Ella me miró, primero a mí, luego a él “¿Qué es lo que quiere de mí el presidente Díaz?” El emisario juntó las manos en un gesto de súplica “El Presidente sólo quiere que le pida usted a sus hijos, como última voluntad, que dejen de atacarle.” Aquella alegre luz se apagó en sus cansados ojos. Permaneció callada un largo rato. Parecía que estaba reuniendo fuerzas para el esfuerzo supremo. Afuera, la lluvia caía, pues la estación no había pasado aún. Hacía frío en el cuarto, más que de costumbre, pensé yo, y me eché a temblar viendo a mi madre. Sus hundidos ojos brillaban de la fiebre que la consumía. Con voz tranquila dijo: “Dígale al presidente Díaz que escojo morir sin ver a mis hijos.” El emisario se puso de pie, mirándola incrédulamente.
Sin detenerse, mi madre siguió hablando: “Y, lo que, es más, dígale esto; prefiero verlos colgados de un árbol o en garrote a que se arrepientan o retiren algo de lo que han dicho
o hecho.” El hombre dio un paso atrás, estupefacto de admiración. Temblando de emoción, en silencio, hizo una profunda reverencia a la mártir agonizante que le dirigió una mirada. Mordiéndose los labios, salió sin pronunciar palabra.
Rendida, mi madre cerró los ojos. Sus labios se movieron. Yo me incliné sobre ella, y alcancé a oír el murmullo angustiado: “Mis hijos, mis hijos.” Me enderecé. Sentía como si una mano de hierro me estuviera apretando el corazón. El dolor me arrancó un sollozo. Mi madre abrió los ojos, sonrió débilmente, y me tendió una mano.

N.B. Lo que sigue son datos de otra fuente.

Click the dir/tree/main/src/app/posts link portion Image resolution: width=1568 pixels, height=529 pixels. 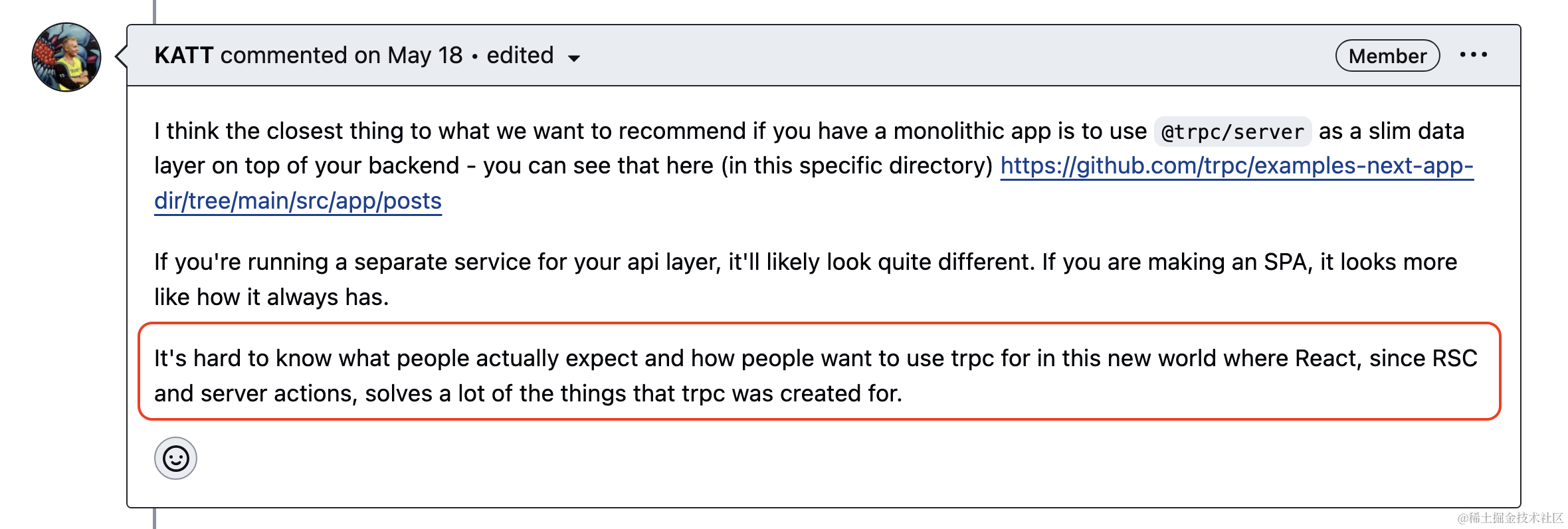click(x=298, y=201)
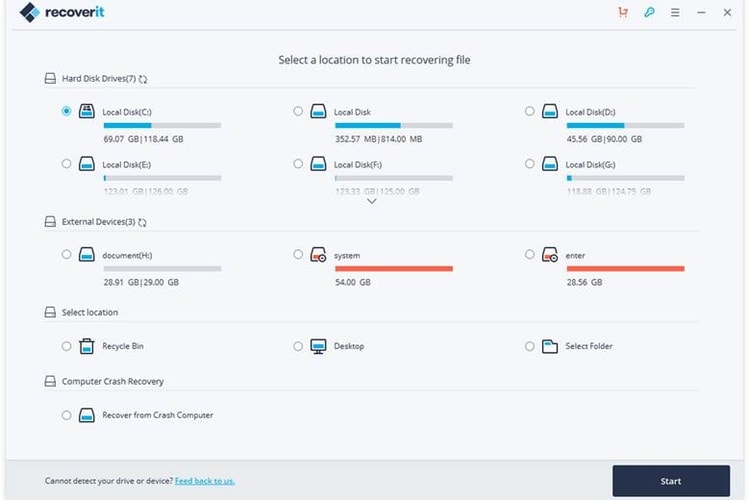
Task: Click the enter drive red usage bar
Action: tap(624, 269)
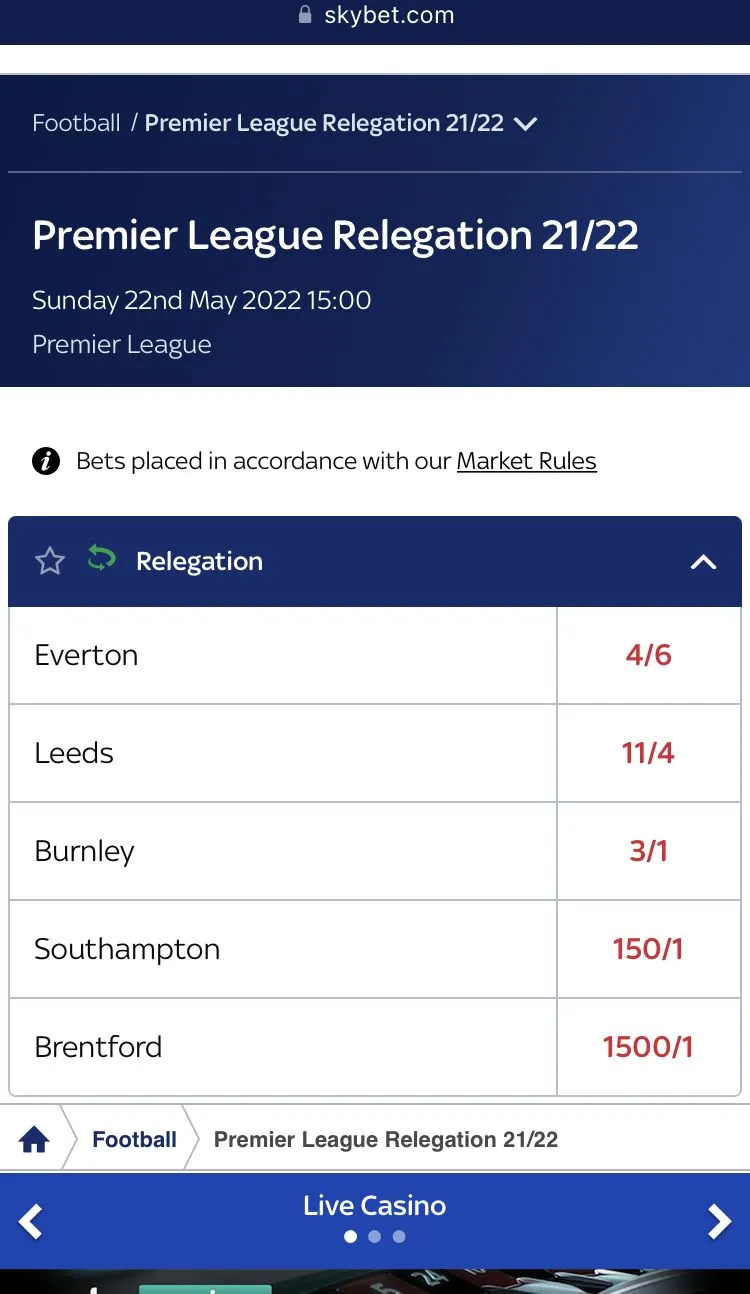The image size is (750, 1294).
Task: Select Everton odds 4/6
Action: (648, 655)
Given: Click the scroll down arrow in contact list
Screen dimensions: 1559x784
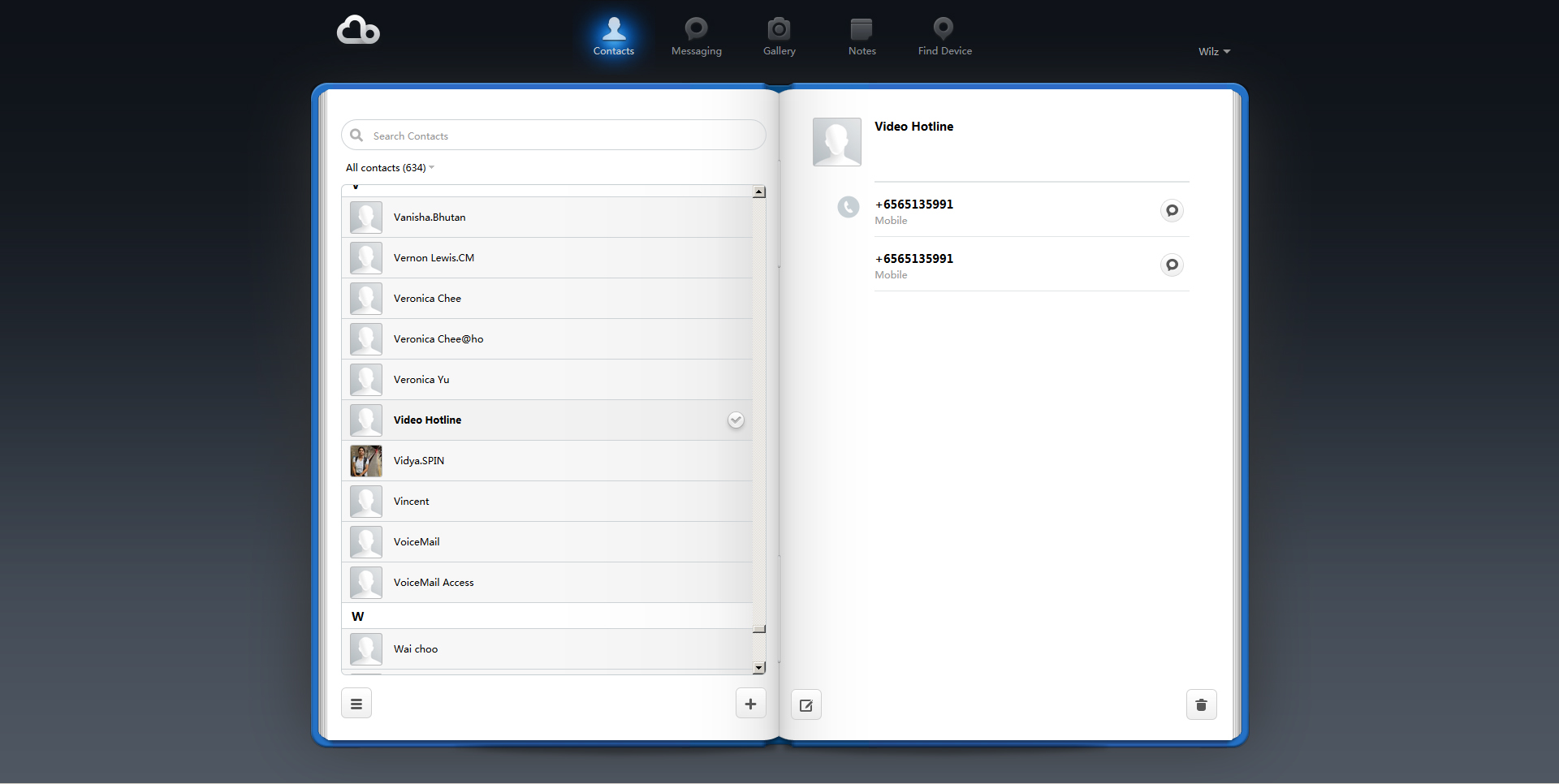Looking at the screenshot, I should (x=759, y=668).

Me arrodillé y se la tomé entre las mías. Estaba helada, yo se la calenté, frotándola suavemente... Una hora después moría.
En una especie de estupor me quedé viendo su hermosa cara cansada. Los rasgos de ansiedad y de tensión se habían ablandado. Ahora estaba tranquila y en paz. Parecía como si la sombra de una sonrisa se h ubiese posado sobre sus pálidos labios, como si estuviera soñando algún sueño placentero. Pocas veces había parecido tan tranquila. Pero un dolor intolerable me atenazaba. Habían sido nuestras actividades revolucionarias lo que había contribuido a minar su vitalidad. Su tierno corazón se había desbordado de amor por nosotros. Había sumergido sus sentimientos para no ablandar nuestro espíritu luchador. Nos había animado, por su amor a la memoria de su querido esposo, y por la causa que los dos habían abrasado. Y todo el tiempo había tenido el corazón oprimido entre el miedo y la ansiedad por nosotros.
Contemplé el cielo gris de donde la lluvia septembrina caía en grandes mantas, y me pregunté por qué tenían que haberle asestado a ella un golpe así. Era la suya una naturaleza dulce y suave; no vivía más que para darles felicidad a sus seres queridos. ¿Qué crímenes había cometido que justificaran la tortura que a la larga la había abatido? ¿En qué había ella ofendido a Dios? y por única respuesta del cielo la lluvia caía y caía. Me levanté de la silla y la besé en la frente, ya helada. Tenía un nudo en la garganta. Mamacita -le dije- te prometo que seguiré la lucha por la que diste tu vida…
Hasta aquí la narración de su hijo que describe a la perfección la entereza y valentía de la mujer mexicana que pone por delante de sus intereses los intereses de la nación.